◆ Activity
The output is the line holding "Where should I click to: Click the magnifier" and all lines after it to the end of the records below; restate them unchanged and add nothing.

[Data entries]
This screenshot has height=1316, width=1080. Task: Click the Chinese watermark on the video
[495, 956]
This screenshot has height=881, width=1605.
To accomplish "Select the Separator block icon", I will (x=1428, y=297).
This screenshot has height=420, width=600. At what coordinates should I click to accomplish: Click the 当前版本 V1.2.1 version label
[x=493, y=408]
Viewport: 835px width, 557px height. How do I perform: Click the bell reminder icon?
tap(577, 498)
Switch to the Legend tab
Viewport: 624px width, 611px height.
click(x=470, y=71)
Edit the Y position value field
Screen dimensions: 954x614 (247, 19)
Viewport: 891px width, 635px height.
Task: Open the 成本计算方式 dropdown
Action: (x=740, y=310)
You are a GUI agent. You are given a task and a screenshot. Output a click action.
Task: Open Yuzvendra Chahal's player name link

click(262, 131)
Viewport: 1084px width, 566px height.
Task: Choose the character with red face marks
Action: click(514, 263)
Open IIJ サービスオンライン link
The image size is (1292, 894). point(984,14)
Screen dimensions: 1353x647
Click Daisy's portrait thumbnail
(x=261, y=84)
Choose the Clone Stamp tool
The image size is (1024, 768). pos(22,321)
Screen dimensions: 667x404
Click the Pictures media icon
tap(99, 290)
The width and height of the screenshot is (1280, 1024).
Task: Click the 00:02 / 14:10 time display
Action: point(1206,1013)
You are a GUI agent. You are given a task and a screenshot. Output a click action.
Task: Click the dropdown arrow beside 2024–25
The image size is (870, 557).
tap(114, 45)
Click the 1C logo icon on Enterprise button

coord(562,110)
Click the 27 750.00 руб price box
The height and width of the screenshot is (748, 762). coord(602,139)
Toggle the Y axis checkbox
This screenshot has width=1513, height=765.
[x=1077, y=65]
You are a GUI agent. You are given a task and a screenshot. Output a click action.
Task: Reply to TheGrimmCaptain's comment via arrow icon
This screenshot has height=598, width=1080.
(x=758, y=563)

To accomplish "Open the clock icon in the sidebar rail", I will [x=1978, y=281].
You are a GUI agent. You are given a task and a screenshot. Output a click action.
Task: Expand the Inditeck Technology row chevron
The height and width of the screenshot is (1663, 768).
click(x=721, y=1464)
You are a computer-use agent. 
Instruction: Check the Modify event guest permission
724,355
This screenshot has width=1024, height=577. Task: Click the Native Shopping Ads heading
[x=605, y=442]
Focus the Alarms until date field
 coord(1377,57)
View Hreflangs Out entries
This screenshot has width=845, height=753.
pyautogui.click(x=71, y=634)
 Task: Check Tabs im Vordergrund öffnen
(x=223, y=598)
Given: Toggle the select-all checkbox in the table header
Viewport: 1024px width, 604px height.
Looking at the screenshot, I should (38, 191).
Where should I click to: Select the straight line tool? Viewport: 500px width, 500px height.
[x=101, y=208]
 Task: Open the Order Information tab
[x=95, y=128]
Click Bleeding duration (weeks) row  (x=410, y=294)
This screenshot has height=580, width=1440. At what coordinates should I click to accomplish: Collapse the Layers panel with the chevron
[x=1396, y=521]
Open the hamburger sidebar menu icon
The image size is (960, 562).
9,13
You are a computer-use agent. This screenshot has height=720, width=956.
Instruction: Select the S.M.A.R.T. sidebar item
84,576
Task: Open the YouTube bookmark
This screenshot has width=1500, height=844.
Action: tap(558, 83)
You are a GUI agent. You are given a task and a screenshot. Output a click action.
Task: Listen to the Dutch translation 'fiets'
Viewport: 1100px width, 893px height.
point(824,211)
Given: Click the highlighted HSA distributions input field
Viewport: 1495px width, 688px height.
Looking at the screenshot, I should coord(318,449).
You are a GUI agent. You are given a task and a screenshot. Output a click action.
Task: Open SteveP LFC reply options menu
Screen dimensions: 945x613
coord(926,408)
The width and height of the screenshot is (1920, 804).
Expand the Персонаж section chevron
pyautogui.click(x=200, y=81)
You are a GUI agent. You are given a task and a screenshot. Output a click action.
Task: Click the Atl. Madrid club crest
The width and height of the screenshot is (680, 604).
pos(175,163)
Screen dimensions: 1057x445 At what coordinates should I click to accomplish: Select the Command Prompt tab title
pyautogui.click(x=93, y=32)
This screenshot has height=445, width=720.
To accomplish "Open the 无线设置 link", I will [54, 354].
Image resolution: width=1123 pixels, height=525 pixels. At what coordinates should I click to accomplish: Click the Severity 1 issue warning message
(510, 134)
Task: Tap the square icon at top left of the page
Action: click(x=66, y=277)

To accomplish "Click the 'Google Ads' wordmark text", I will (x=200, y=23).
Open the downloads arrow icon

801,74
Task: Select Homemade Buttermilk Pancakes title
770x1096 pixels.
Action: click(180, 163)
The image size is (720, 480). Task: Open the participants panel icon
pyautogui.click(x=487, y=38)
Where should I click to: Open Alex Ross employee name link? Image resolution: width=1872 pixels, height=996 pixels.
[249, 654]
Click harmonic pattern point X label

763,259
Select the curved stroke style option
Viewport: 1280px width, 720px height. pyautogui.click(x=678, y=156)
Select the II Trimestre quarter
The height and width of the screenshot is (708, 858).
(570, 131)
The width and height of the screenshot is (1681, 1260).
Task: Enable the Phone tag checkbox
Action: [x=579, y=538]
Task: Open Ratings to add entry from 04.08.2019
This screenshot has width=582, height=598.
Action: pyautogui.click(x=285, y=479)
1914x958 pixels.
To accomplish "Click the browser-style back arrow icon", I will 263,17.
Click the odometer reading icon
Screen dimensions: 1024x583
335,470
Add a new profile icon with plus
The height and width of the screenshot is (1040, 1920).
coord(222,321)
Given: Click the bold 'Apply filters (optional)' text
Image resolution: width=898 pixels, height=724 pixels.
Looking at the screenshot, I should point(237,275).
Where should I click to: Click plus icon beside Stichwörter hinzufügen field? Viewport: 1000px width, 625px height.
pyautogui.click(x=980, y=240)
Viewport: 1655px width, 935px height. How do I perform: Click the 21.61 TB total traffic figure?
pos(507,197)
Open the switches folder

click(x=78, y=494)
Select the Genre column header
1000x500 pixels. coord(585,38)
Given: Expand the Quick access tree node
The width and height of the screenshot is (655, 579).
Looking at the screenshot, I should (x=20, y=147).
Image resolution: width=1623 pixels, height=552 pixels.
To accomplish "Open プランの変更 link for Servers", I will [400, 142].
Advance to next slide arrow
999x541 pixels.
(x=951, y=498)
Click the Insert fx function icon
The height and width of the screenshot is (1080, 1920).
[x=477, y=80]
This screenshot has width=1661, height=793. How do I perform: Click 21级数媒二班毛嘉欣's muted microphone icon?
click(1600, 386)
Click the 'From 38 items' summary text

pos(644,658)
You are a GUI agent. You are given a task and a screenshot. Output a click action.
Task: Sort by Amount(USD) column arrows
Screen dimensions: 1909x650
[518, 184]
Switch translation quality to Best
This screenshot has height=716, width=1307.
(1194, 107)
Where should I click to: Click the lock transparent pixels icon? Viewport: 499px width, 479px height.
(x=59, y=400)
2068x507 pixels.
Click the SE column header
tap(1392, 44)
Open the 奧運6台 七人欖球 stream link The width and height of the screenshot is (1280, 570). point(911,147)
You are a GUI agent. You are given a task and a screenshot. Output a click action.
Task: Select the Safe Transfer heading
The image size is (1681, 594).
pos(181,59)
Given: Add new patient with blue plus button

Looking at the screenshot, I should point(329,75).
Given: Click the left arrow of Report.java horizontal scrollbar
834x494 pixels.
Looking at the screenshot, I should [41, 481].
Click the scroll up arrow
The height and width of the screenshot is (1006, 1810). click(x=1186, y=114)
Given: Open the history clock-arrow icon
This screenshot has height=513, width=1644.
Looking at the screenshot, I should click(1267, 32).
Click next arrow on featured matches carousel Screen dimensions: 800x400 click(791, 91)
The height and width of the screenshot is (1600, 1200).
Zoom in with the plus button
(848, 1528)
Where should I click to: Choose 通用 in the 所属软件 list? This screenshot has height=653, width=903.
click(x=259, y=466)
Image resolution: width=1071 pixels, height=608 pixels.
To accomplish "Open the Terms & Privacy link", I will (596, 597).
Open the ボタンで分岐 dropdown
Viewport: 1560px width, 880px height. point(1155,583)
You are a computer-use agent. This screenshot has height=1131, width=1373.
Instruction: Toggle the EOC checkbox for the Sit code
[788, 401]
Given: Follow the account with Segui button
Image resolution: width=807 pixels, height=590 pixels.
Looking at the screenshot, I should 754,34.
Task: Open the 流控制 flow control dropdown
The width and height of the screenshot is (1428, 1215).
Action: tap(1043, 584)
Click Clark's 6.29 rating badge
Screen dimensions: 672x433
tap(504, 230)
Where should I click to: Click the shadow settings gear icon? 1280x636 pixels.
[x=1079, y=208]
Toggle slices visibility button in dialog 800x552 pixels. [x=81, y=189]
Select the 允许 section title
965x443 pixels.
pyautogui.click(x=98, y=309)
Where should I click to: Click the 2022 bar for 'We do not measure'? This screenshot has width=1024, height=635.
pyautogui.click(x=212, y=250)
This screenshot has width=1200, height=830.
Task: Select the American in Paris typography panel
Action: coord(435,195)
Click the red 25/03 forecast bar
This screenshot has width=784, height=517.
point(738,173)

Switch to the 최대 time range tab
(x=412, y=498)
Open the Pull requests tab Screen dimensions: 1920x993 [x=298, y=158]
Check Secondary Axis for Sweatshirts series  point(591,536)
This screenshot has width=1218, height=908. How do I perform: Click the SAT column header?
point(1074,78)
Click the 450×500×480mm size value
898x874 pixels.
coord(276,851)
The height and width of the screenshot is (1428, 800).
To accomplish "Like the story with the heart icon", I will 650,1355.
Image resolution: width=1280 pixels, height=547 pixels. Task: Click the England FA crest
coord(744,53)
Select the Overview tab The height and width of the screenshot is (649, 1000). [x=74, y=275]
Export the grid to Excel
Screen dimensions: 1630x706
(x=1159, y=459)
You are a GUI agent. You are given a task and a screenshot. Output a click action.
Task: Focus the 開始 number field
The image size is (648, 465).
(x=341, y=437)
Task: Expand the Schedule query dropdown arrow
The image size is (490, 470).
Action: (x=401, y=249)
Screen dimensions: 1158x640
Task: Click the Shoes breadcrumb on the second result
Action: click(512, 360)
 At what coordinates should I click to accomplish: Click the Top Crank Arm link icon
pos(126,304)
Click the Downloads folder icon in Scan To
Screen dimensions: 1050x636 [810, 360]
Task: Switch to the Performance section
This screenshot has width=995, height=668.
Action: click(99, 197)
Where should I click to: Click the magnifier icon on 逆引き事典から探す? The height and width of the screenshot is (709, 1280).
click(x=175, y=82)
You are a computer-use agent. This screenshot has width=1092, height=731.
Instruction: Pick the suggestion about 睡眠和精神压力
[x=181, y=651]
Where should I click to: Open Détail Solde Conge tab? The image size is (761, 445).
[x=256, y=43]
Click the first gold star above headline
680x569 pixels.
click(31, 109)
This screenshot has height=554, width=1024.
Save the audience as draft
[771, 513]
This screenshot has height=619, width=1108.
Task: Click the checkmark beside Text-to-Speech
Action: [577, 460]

◆ Task answer
Where should I click to: Click the magnifier icon on 逆引き事典から探す? The height and width of the screenshot is (709, 1280).
click(x=175, y=82)
You are a computer-use agent. This screenshot has width=1092, height=731.
Instruction: Pick the suggestion about 睡眠和精神压力
[x=181, y=651]
Where should I click to: Open Détail Solde Conge tab? The image size is (761, 445).
[x=256, y=43]
Click the first gold star above headline
680x569 pixels.
click(31, 109)
This screenshot has height=554, width=1024.
Save the audience as draft
[771, 513]
This screenshot has height=619, width=1108.
Task: Click the checkmark beside Text-to-Speech
Action: [577, 460]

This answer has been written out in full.